Going on holiday can cause headaches for people making use of two factor authentication – perhaps some of you reading this now are already familiar with the “I can’t receive SMS while overseas, may as well turn it off” dance. In fact, one Australian Government Twitter feed has caused a bit of a furore by making this a piece of actual advice, with the inevitable backlash tagging along for the ride.

While they may have a very specific set of circumstances for their website setup which means everyone is locked into SMS, it’s worth noting that there are a number of two factor authenticators out there which don’t use SMS at all (see: “offline tokens”) and so can be used anywhere, anytime whether connected to the Net or not. One of the most popular is Google Authenticator, which works with everything from Lastpass, Facebook and Google services (naturally) to Tumblr, Salesforce and Amazon. In fact, it also works with a number of videogames like Guild Wars 2 and EVE Online. Whatever you make use of in your day to day online dealings, you’ll likely find an offline authenticator will do the same job as one of its SMS brethren.
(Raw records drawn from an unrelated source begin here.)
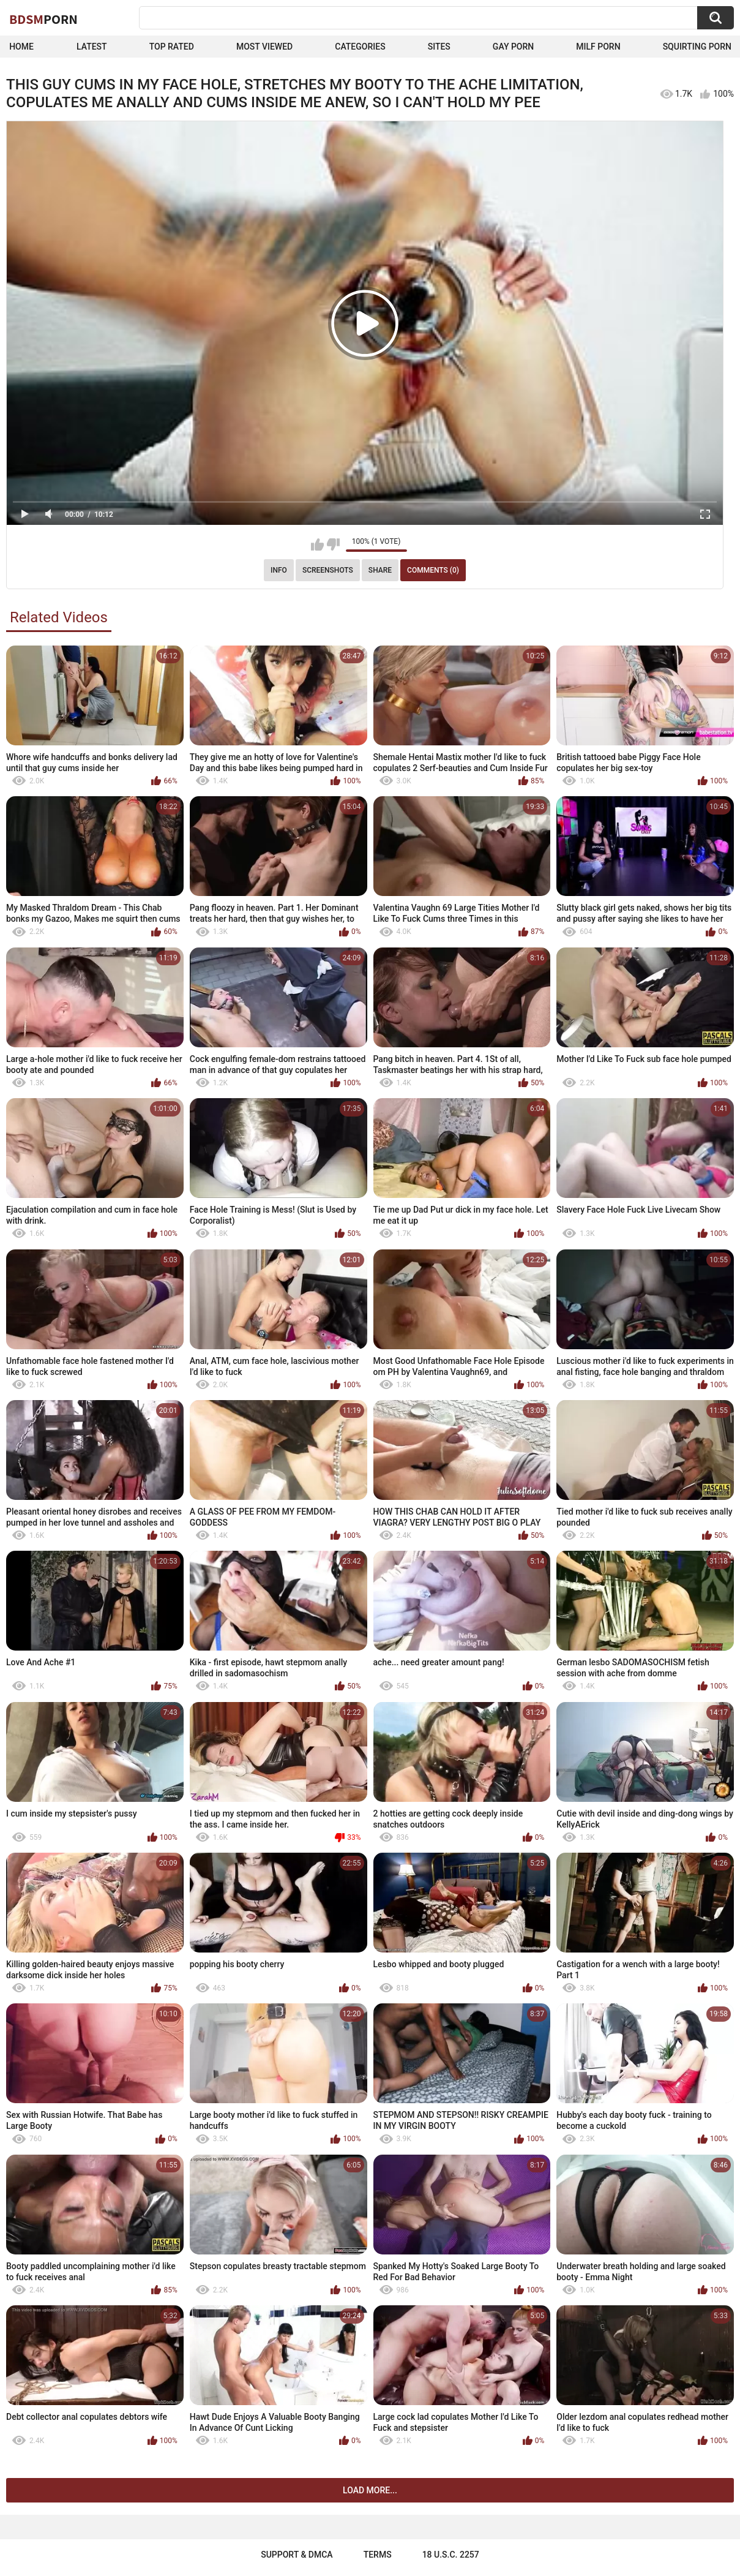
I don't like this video (333, 544)
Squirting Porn (697, 46)
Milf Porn (598, 46)
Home (21, 46)
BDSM (43, 19)
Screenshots (327, 570)
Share (380, 570)
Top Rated (171, 46)
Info (279, 570)
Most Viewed (264, 46)
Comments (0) (433, 570)
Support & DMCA (296, 2554)
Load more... (370, 2490)
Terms (378, 2554)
Another benefit of going offline and ditching SMS is that you potentially reduce the window of opportunity for an attacker. One scam attempt where SMS verification is concerned is for the attacker to obtain the mobile number, then phone the network claiming the device has been lost. If they’re able to convince the network to forward SMS to their “new” phone, then they now have access to the bit that’s supposed to be more secure than your regular password. If they’ve already phished that (or obtained it via Malware) then you’re in trouble.

Two factor is a great way to shore up some accounts, but we’d only suggest switching the feature off as an absolute last resort. If you must do this, at least ensure your password is a decent one. The tradeoff here is that if you’re on a phone for your Internet wanderings with no laptop in sight, it isn’t exactly practical to type in a fifty character password, much less remember it. As a result, switching off two factor may cause a knock on effect of “I’ll just make my password five characters in length, what could possibly go wrong”.

Don’t do this.

Instead, consider making use of a mobile password manager. A password on its own isn’t as good as having two factor enabled, but it’s certainly a whole lot better than “Password1”.

Whatever you decide to do with your logins, do the best you can to keep them safe – and if you’re not making use of two factor yet, it might be worth throwing onto your list of 2016 New Year’s Resolutions.